Hey there! It’s the start of 2020 and the new year is a great time to start something new… and keep doing, right? Have you ever wanted to read through the Bible? Or what about just reading the Bible every single day? Below are a variety of reading plans that can help you get started…
First off, get a good translation. As far as translations go, if you are looking for a very readable, accessible, and easier to understand translation, check out the dynamic translation the New Living Translation (this is the translation that we preach from here at the Vineyard). We also think the New International Version is a great “in-between” translation.
Bible Reading Plans
1. Let’s start with the most doable of the plans: the two-year-Bible reading plan. The author describes it by writing, “In my opinion, it is better to read the whole Bible through carefully one time in two years than hastily in one year.” His plan has you read through one book of the Bible at a time (along with a daily reading from the Psalms or Proverbs. At the end of two years you will have read through the Psalms and Proverbs four times and the rest of the Bible once.”

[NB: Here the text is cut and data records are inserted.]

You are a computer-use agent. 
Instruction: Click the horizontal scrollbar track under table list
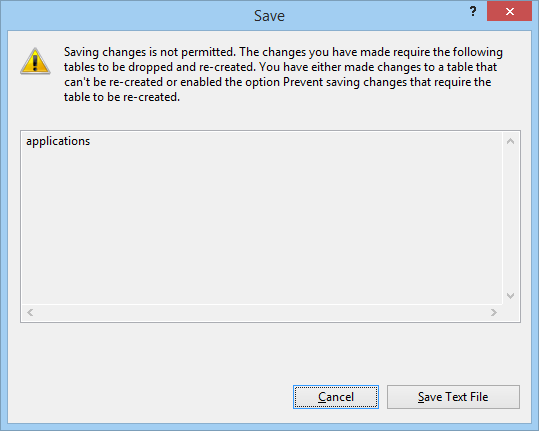(262, 312)
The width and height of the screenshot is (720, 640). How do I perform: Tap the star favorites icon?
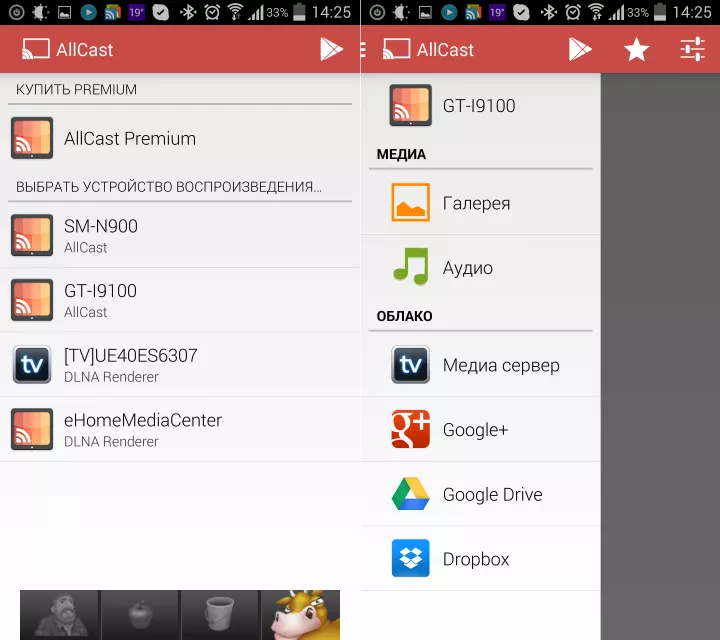636,49
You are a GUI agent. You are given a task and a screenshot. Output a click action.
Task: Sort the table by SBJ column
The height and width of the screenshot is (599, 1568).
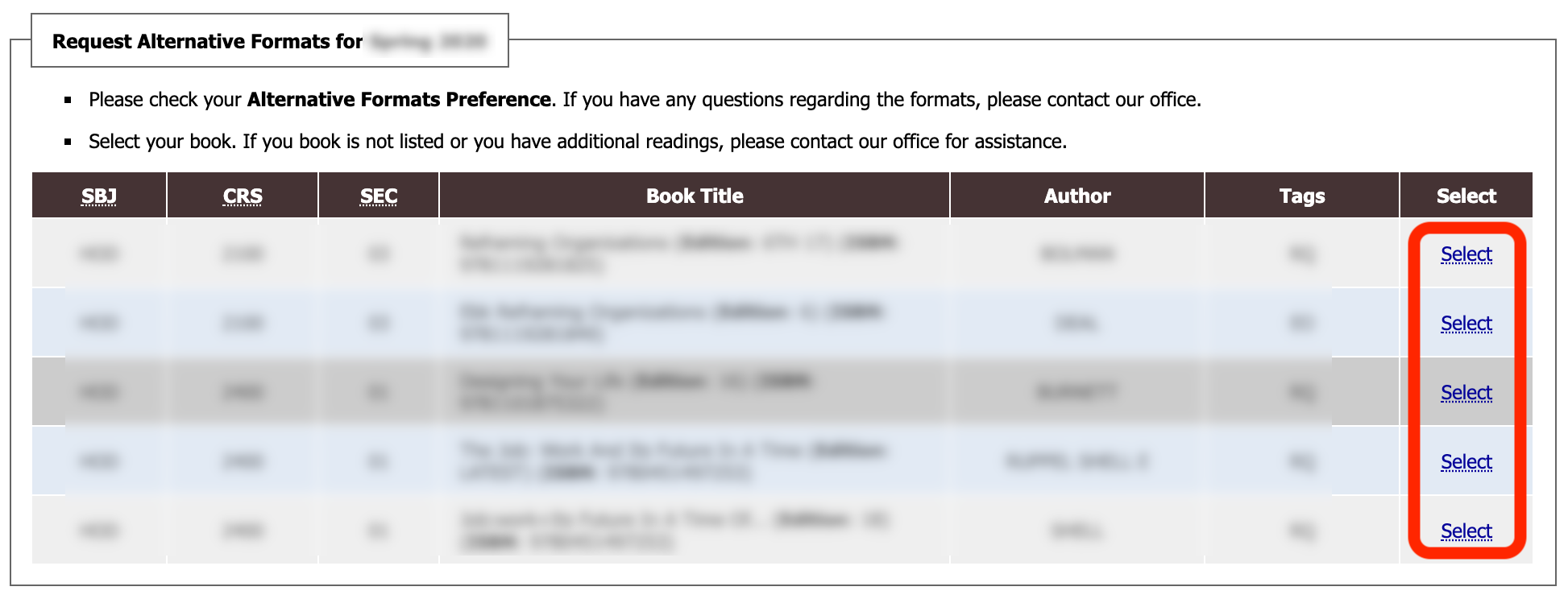[x=98, y=195]
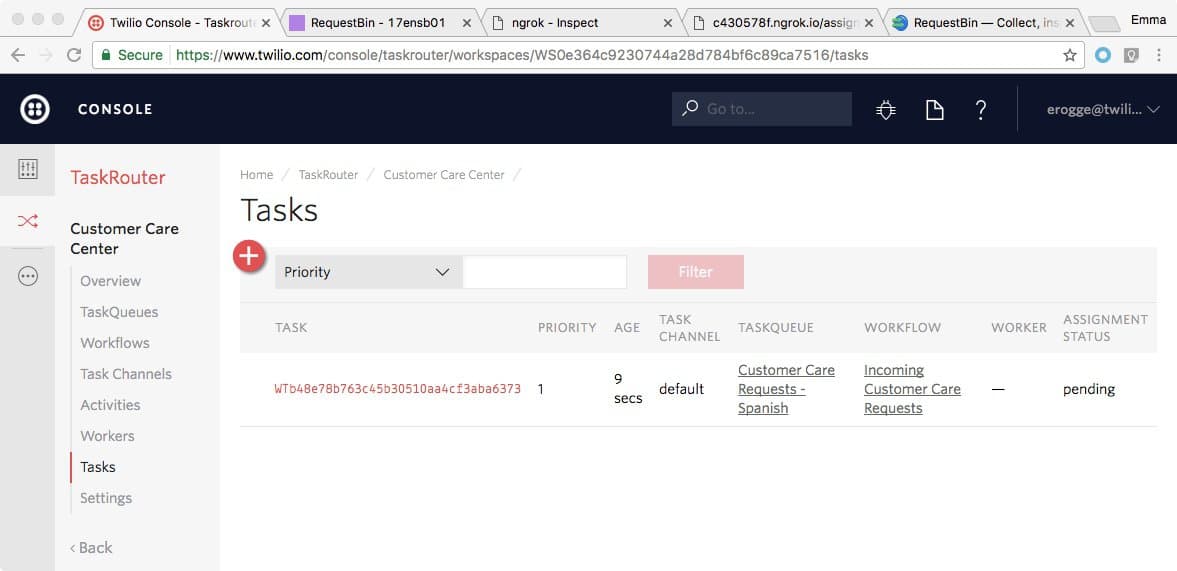Open the dashboard icon in left rail
The width and height of the screenshot is (1177, 571).
click(28, 169)
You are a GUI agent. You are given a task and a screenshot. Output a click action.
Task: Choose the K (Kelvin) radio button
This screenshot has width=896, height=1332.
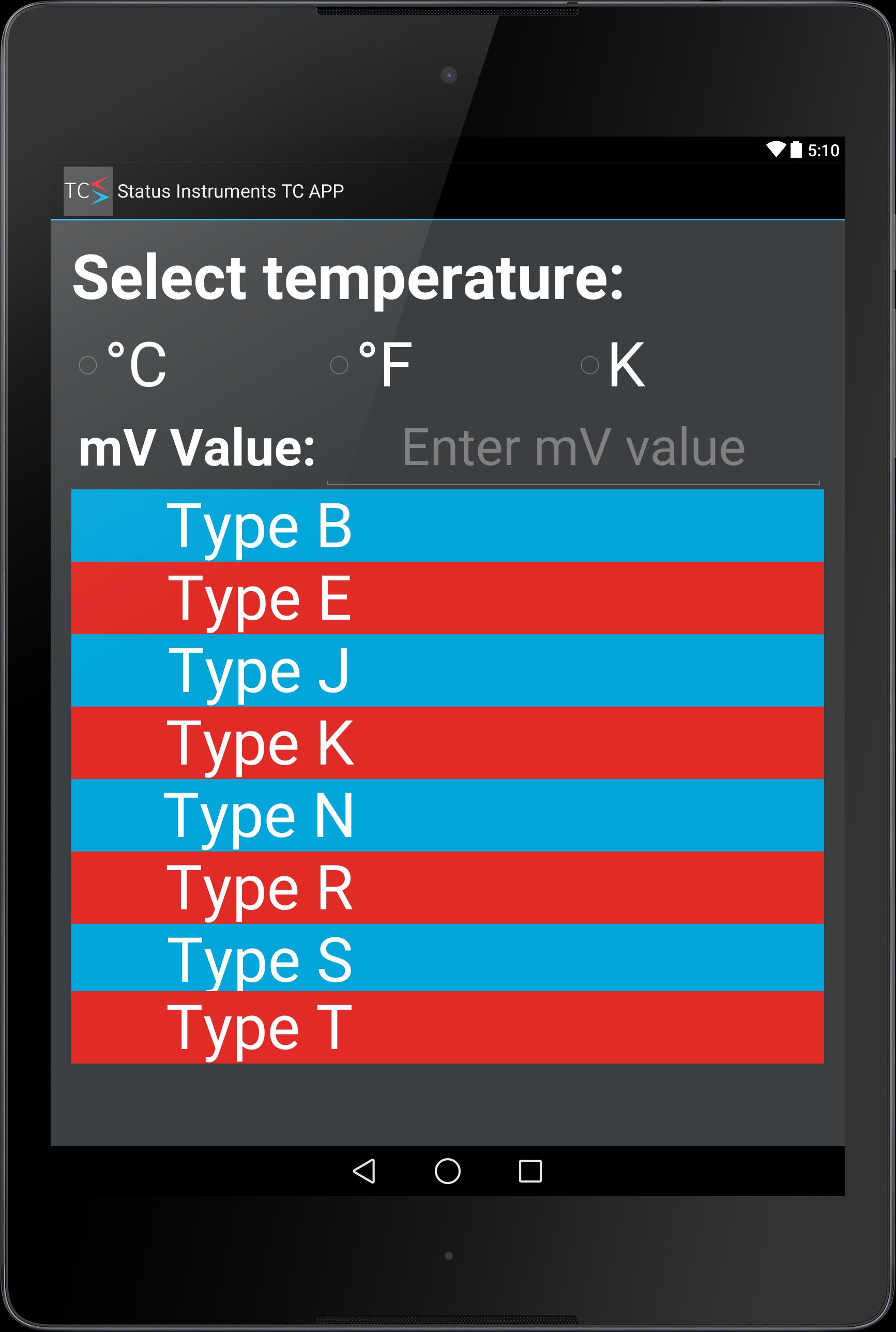pyautogui.click(x=590, y=365)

2. Another popular plan is the Robert Murray M’Cheyne reading plan, developed by the 19th century Scottish pastor, which has been widely used for Bible reading. This plan has you read shorter selections from four different places in the Bible each day.
3. Jason DeRouchie offers his KINGDOM Bible Reading Plan (this is the plan that Pastor Luke follows), which has the following distinctives:
- Proportionate weight is given to the Old and New Testaments in view of their relative length, the Old receiving three readings per day and the New getting one reading per day.
- The Old Testament readings follow the arrangement of Jesus’ Bible (Luke 24:44—Law, Prophets, Writings), with one reading coming from each portion per day.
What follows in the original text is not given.